WHAT THE TASK REQUIRES:
Excluding pictures, give the entries again exactly as they appear.

(MATERIAL TO PROCESS begins)

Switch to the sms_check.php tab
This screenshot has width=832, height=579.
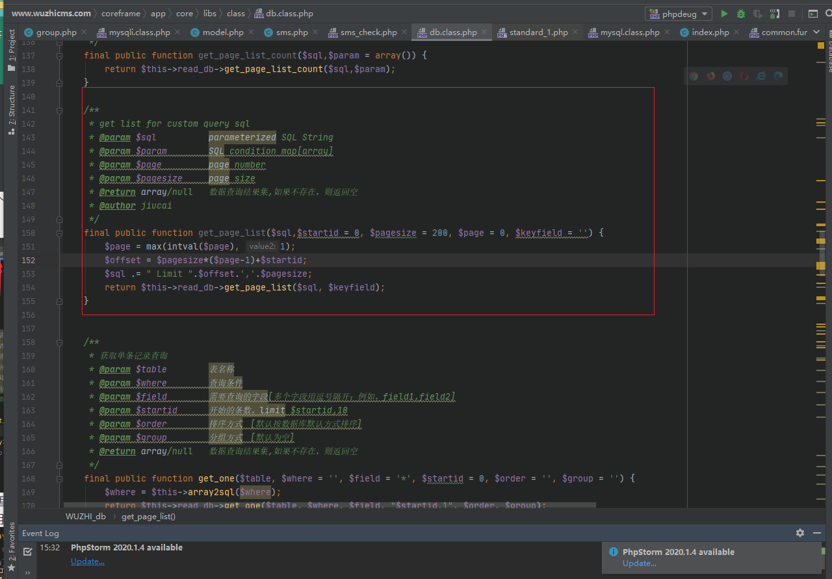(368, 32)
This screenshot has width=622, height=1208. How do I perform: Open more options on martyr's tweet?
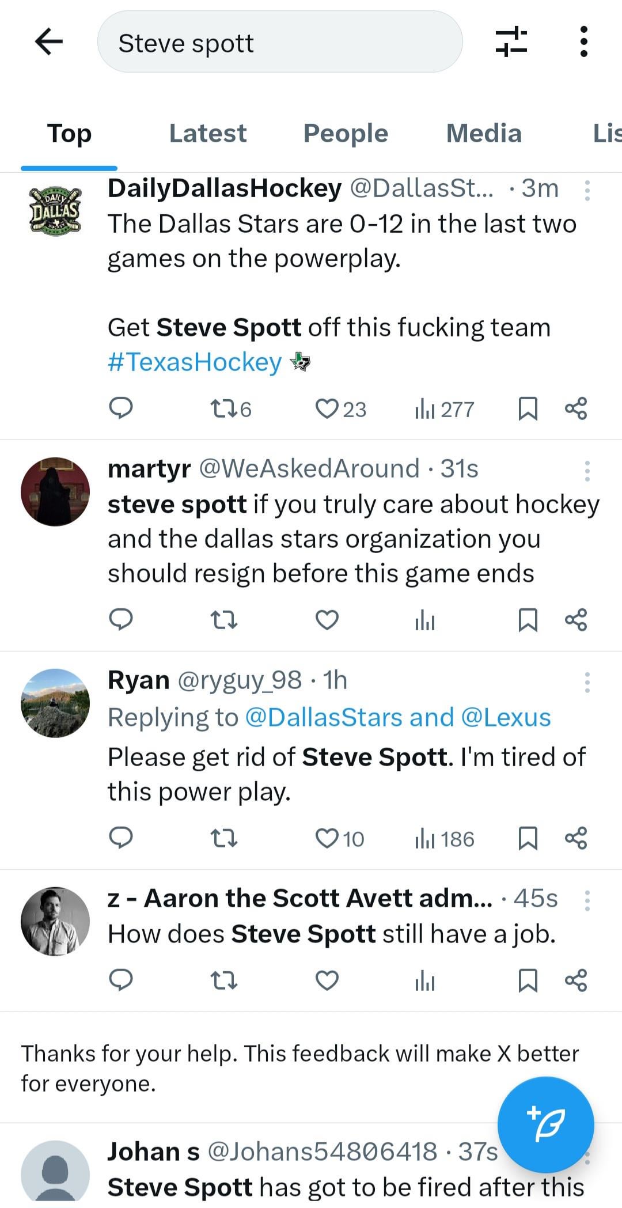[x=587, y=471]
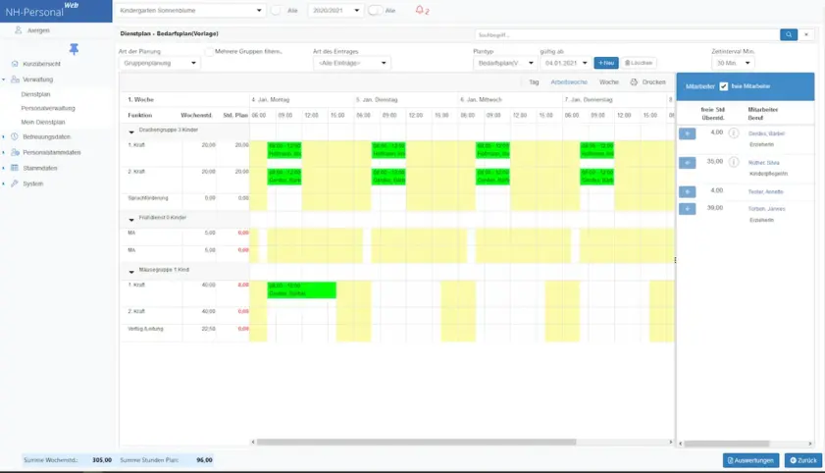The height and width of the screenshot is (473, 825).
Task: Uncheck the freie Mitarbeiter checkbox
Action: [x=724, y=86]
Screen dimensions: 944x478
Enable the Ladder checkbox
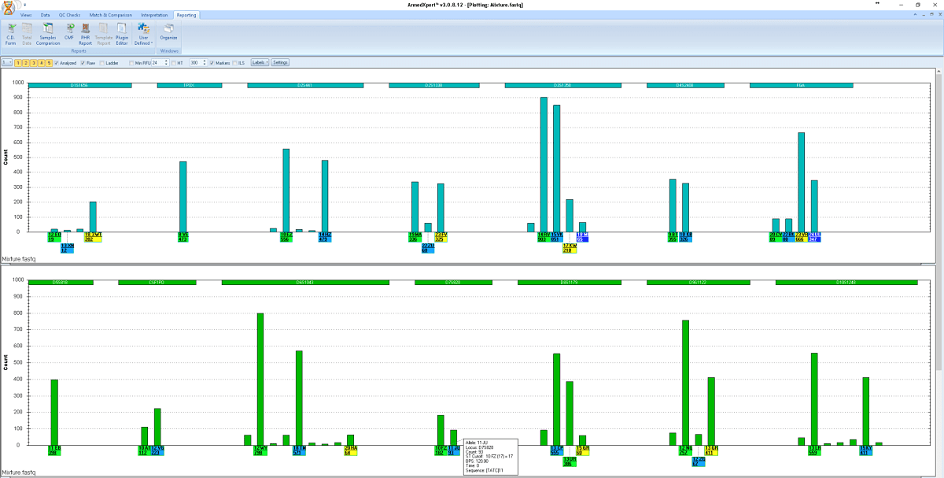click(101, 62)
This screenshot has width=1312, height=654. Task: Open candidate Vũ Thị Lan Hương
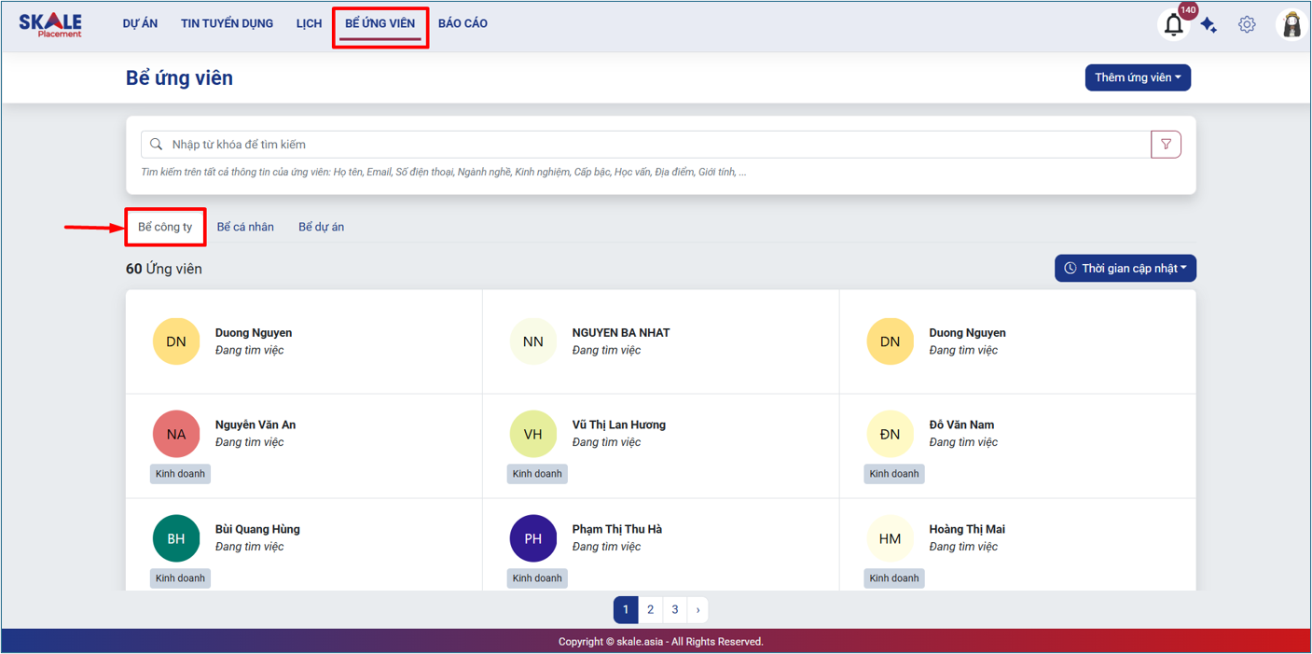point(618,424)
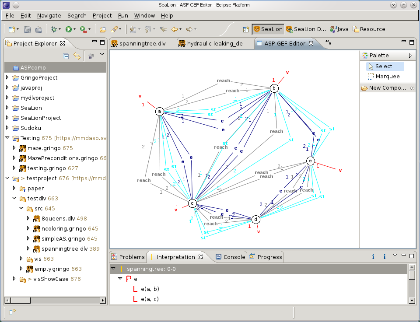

(MATERIAL TO PROCESS ends)

WRITTEN RESPONSE:
Switch to the sms_check.php tab
This screenshot has width=832, height=579.
(368, 32)
This screenshot has width=622, height=1208. How do I perform: Open more options on martyr's tweet?
[x=587, y=471]
The height and width of the screenshot is (473, 825).
Task: Uncheck the freie Mitarbeiter checkbox
Action: [x=724, y=86]
Screen dimensions: 944x478
Enable the Ladder checkbox
click(101, 62)
This screenshot has width=1312, height=654. Task: Open candidate Vũ Thị Lan Hương
point(618,424)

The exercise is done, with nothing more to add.